## YOUR INSTRUCTIONS
Return a copy of each line in the listing that includes the word "Select".
[DATASET RECORDS — start]
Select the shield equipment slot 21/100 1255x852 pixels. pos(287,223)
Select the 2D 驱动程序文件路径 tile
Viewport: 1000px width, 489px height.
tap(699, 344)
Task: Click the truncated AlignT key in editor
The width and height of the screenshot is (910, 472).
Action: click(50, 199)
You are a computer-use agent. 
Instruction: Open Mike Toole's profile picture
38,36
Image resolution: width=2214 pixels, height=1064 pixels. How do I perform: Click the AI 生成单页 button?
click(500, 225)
[DATASET RECORDS — finish]
[DATASET RECORDS — start]
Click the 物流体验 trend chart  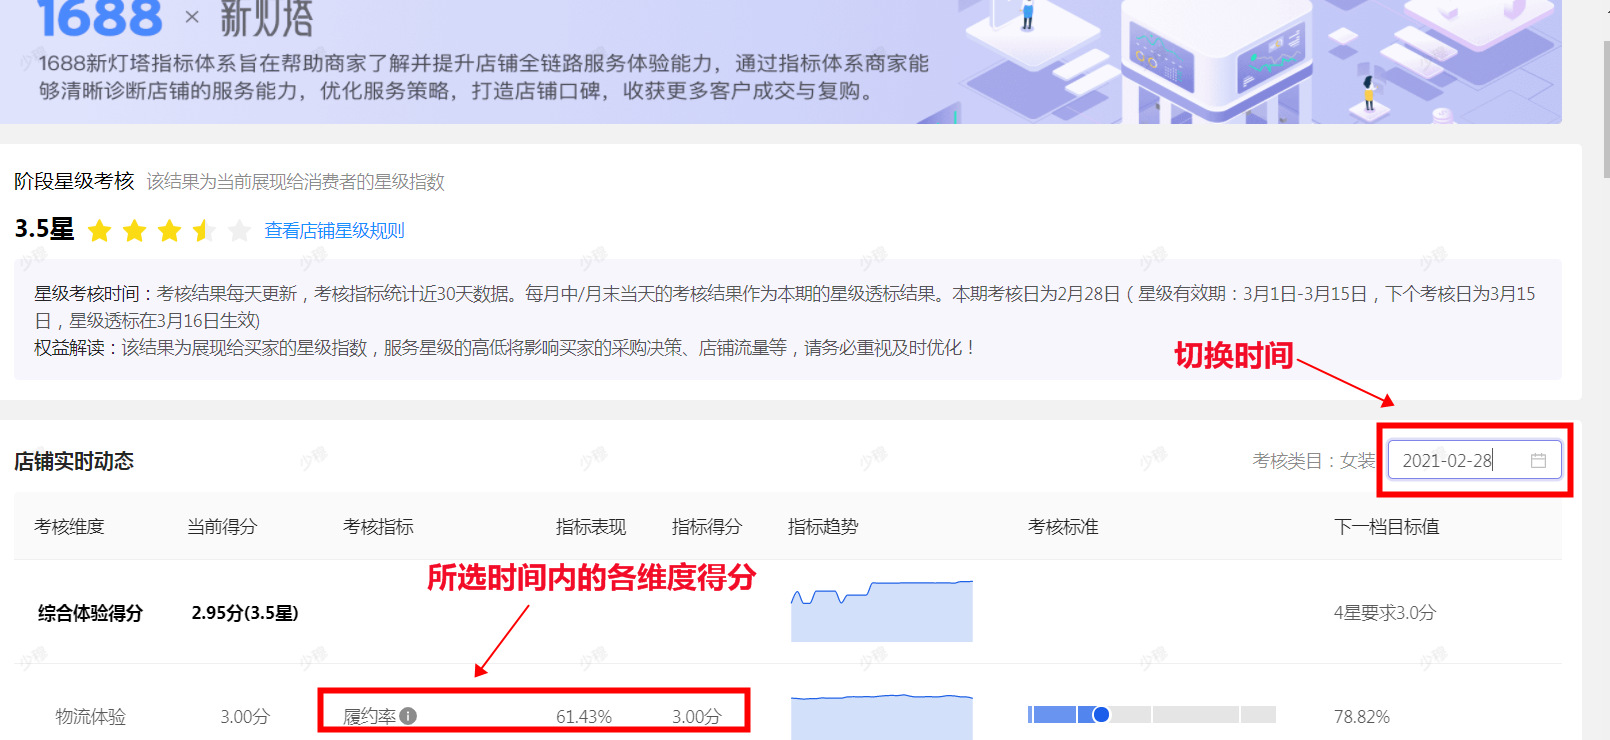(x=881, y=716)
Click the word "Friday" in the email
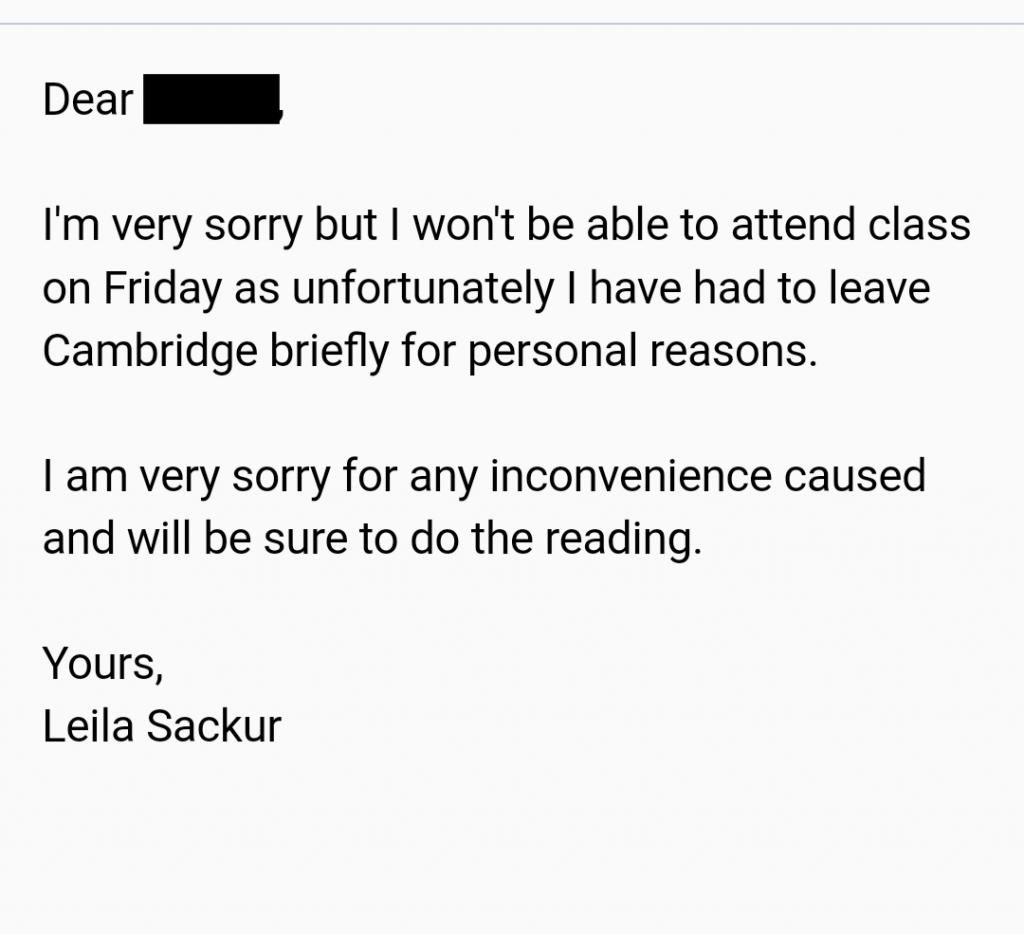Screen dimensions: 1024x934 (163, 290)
[DATASET RECORDS — finish]
## EXERCISE SOLUTION
Select the shield equipment slot 21/100 1255x852 pixels. pos(287,223)
Select the 2D 驱动程序文件路径 tile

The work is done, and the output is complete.